Team USA offered intriguing stories for all four of its wrestlers on Day 1. Patrick Smith (71 kg, Minnesota Storm) had played the role of runner-up on the Senior level for several years heading into 2017. Thanks to an inspired, determined approach, Smith made the improvements he needed to both technically and tactically over the past 12 months, using fire-breathing intensity as the fuel powering his ascension to the top of the domestic ladder. Mason Manville (75 kg, Army/WCAP), the age-group star and future Penn State wrestler, didn’t find the waters very smooth when he broke from convention to embark on a Senior career following high school. There were losses, big and small, questions, doubts, scoffs, and finally, a breakthrough that unveiled all of the raging talent he always had simmering inside of him.
Two-time Olympian Ben Provisor (85 kg, NYAC) certainly couldn’t be described as a neophyte. For the better part of a decade, Provisor has proven he can hang with some of the world’s most dangerous, though injuries became as much a part of the story as his compact brand of physicality. All he did was silence the naysayers on an impassioned run to another Olympic Team in 2016 before cementing his status in the US by emerging at the World Team Trials in the toughest bracket at that event in over a decade.

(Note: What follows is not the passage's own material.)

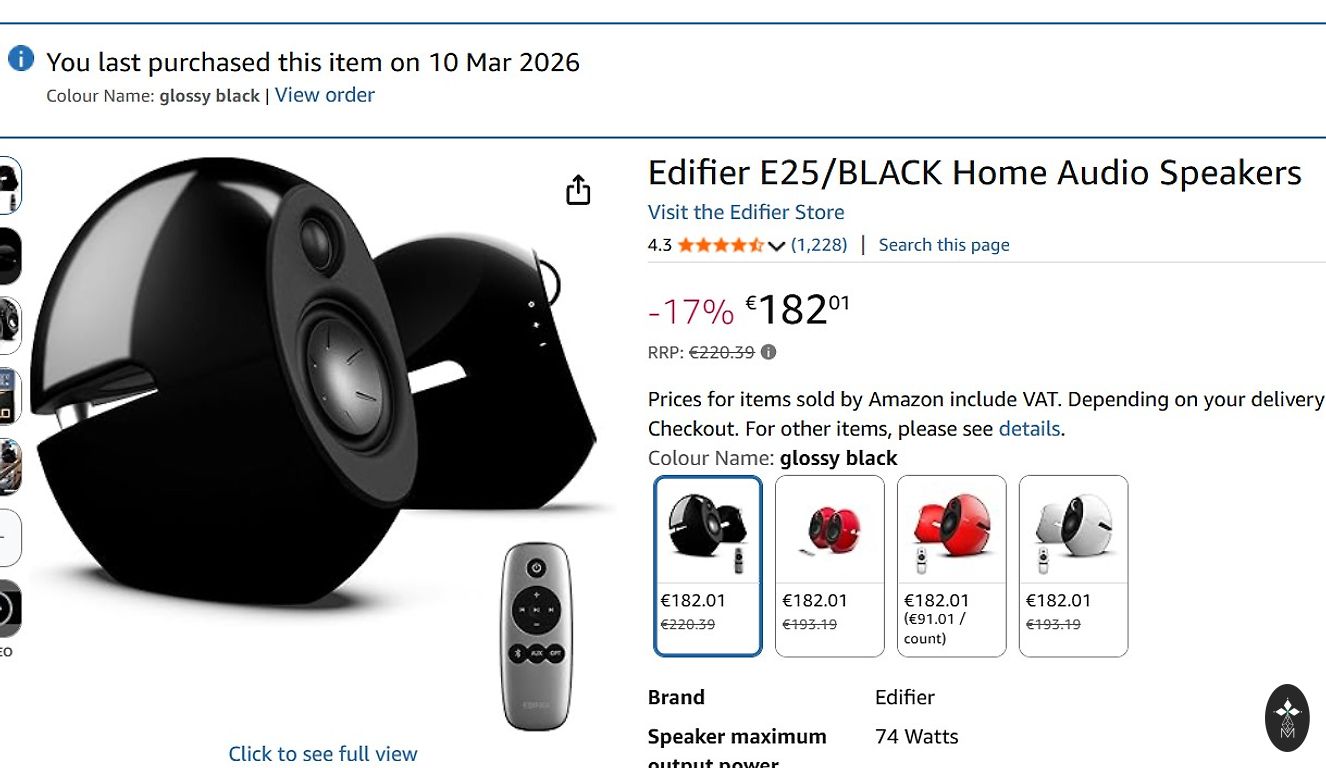This screenshot has height=768, width=1326.
Task: Click the Search this page link
Action: pyautogui.click(x=944, y=245)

Then of course, there is G’Angelo Hancock (98 kg, Sunkist, world no. 16), the 20-year-old phenom who has wowed the entire US Greco-Roman community ever since he made the Olympic Training Center his home nearly two years ago. Hancock earned a Junior World bronze medal in 2016 and this year, put together a string of jaw-dropping performances that confirmed just how otherworldly his abilities not only might be now, but will evolve into as his career progresses.
In short, there was optimism and confidence to begin Day 1 of the 2017 Greco World Championships in Paris, France and although there will be no medals from this group today, those feelings still remain.

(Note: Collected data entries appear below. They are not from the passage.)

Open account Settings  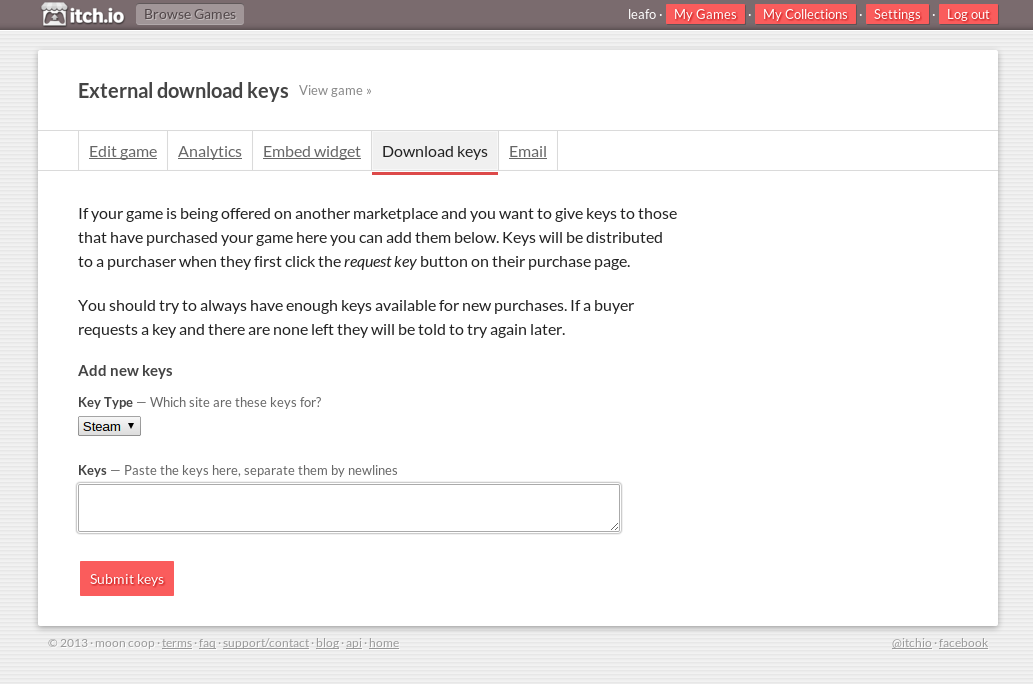(x=897, y=14)
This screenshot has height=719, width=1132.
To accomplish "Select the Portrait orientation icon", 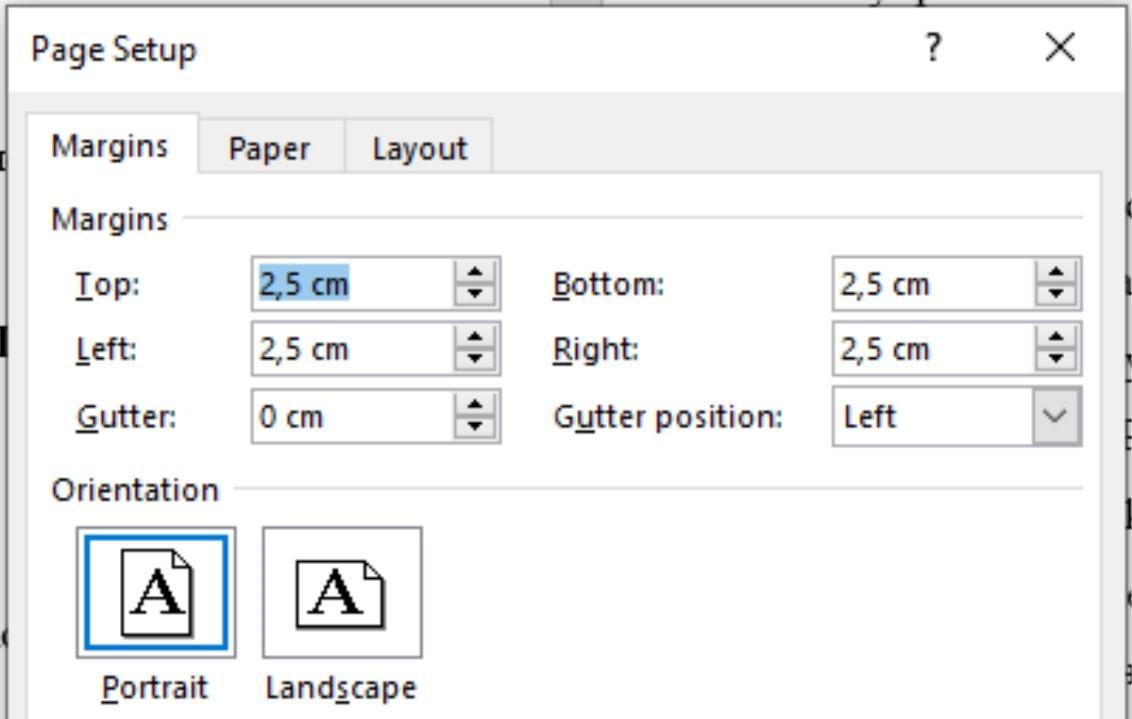I will tap(156, 593).
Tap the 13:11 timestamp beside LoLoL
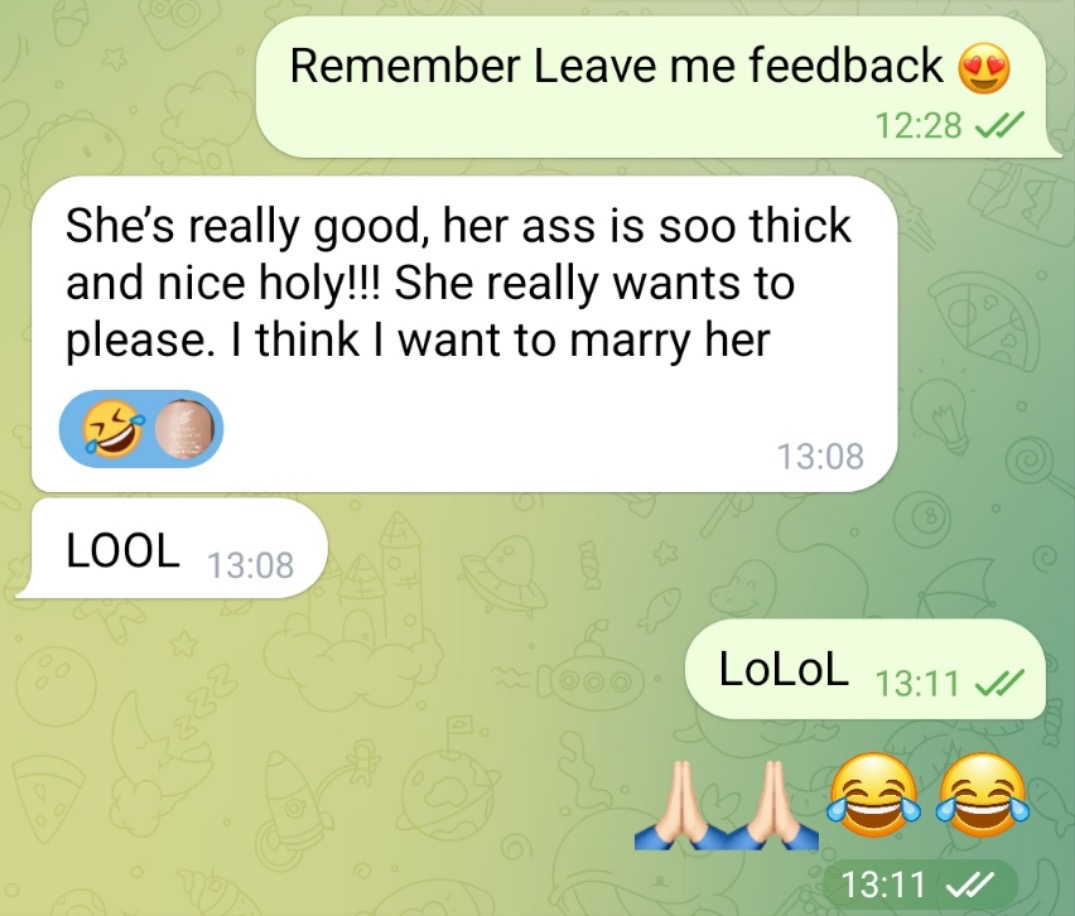Screen dimensions: 1075x916 point(917,683)
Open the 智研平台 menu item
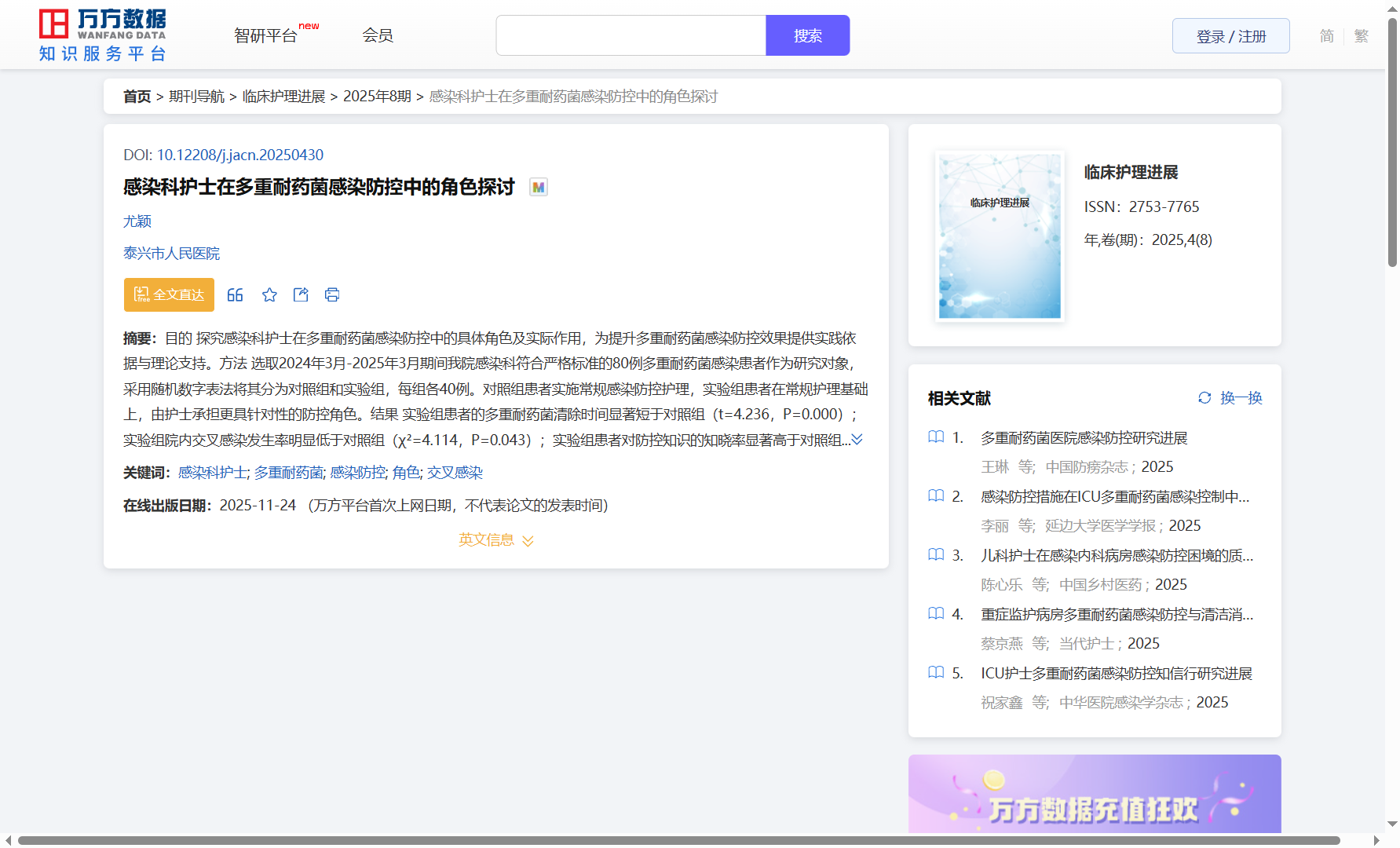The height and width of the screenshot is (848, 1400). (265, 35)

You wondered how Smith would come out with what this tournament means to him. Would there be an enormous amount of butterflies? Would he hold back? Show a little tentativeness? Naturally, any of those disconcerting queries evaporated immediately after the whistle blew. As he is wont to do, Smith took command in the ties and came in on Mateous Morbitzer (CZE) at the edge to force a step-out point. The body language alone indicated that Smith was the alpha in this struggle. Smith doesn’t prod — he presses. Morbitzer seemed to be a willing partner at first and clawed back. Smith kept the pressure on and raced around his opponent, collecting him to the mat for a takedown. He was flowing. Later on in the period, Smith received a passivity point to increase his lead to 4-0. The arsenal was there. Smith was landing underhooks to both sides and at one instance, secured high double overs that looked promising. However, Morbitzer was able to flail out and the score remained the same.

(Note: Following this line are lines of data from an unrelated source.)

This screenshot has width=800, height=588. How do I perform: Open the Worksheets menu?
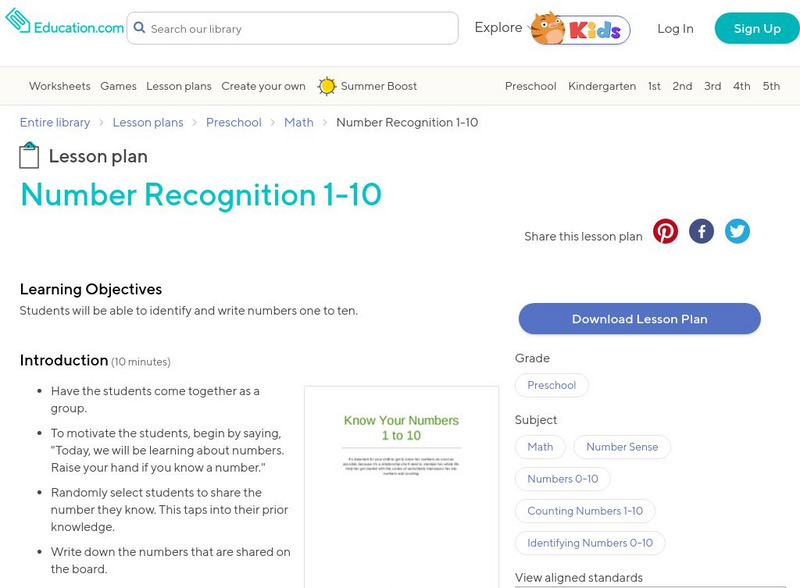pyautogui.click(x=59, y=86)
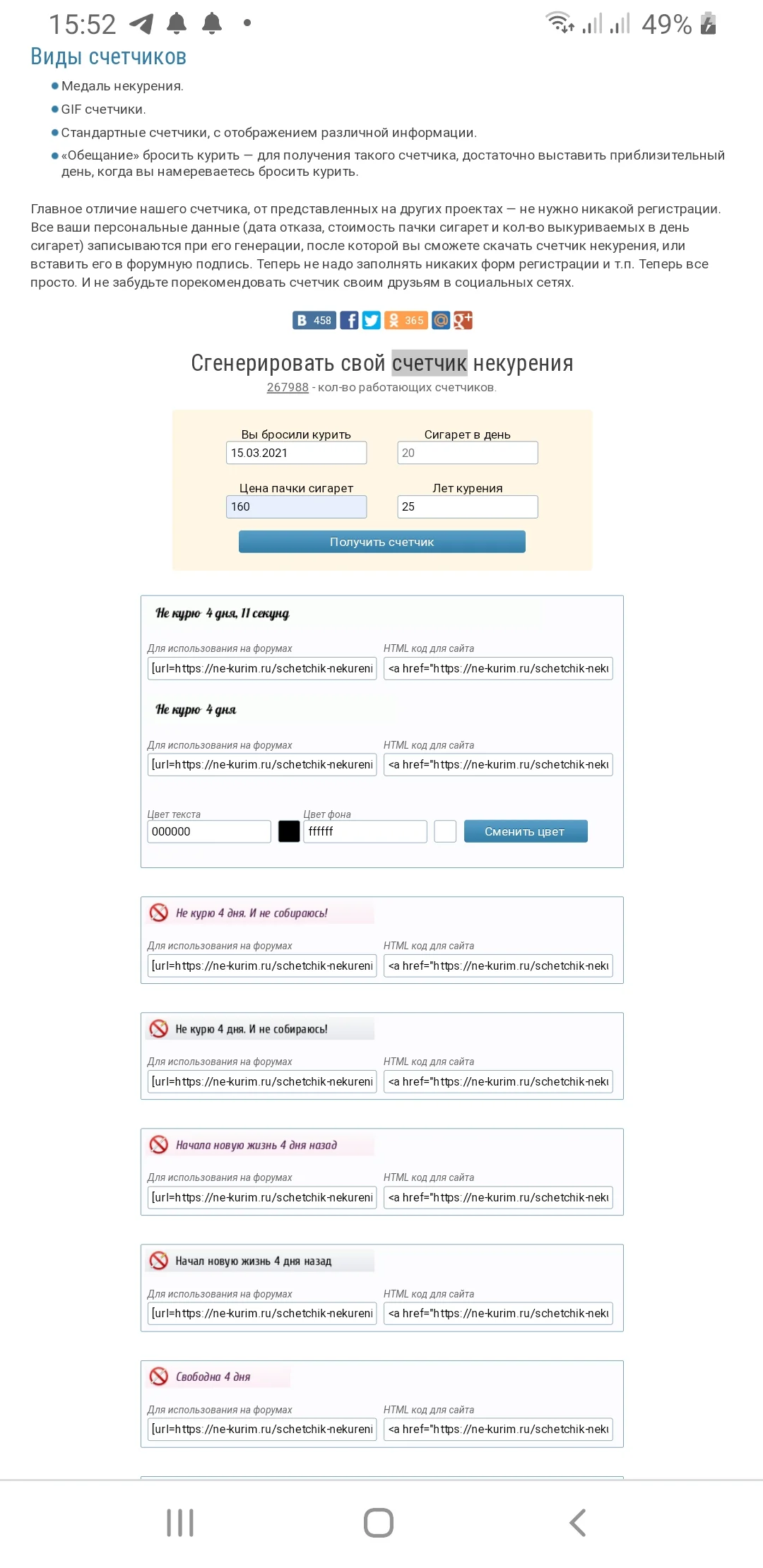This screenshot has width=763, height=1568.
Task: Pick the black text color swatch
Action: pyautogui.click(x=289, y=831)
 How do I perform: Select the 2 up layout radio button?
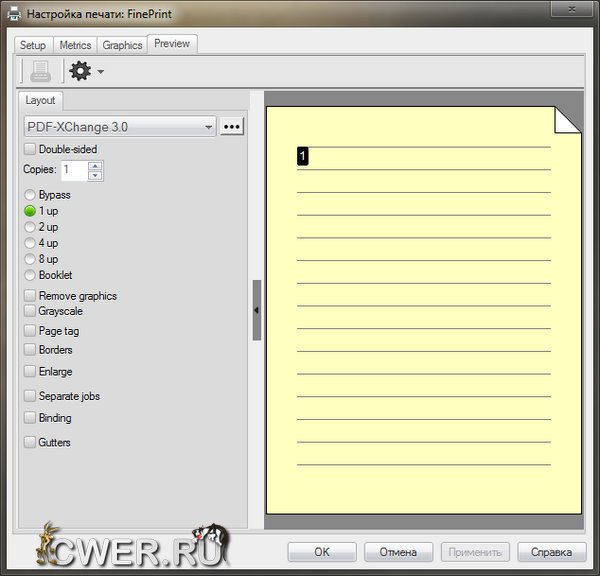click(30, 227)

There was no change in approach or positional success on Morbitzer’s part to kick off the second. Smith quickly achieved double underhooks again, twisting and adjusting. Morbitzer tried to deal with the heat the best he could, going with double overhooks in response. No matter, Smith quickly dipped in and coerced Morbitzer out for another point. 5-0, Smith. With :10 remaining, Morbitzer attempted a last-gasp headlock that didn’t go anywhere. Smith, the Chaska, Minnesota kid so many can’t help but root hard for, moved on with a 5-0 win to start his first World Championships.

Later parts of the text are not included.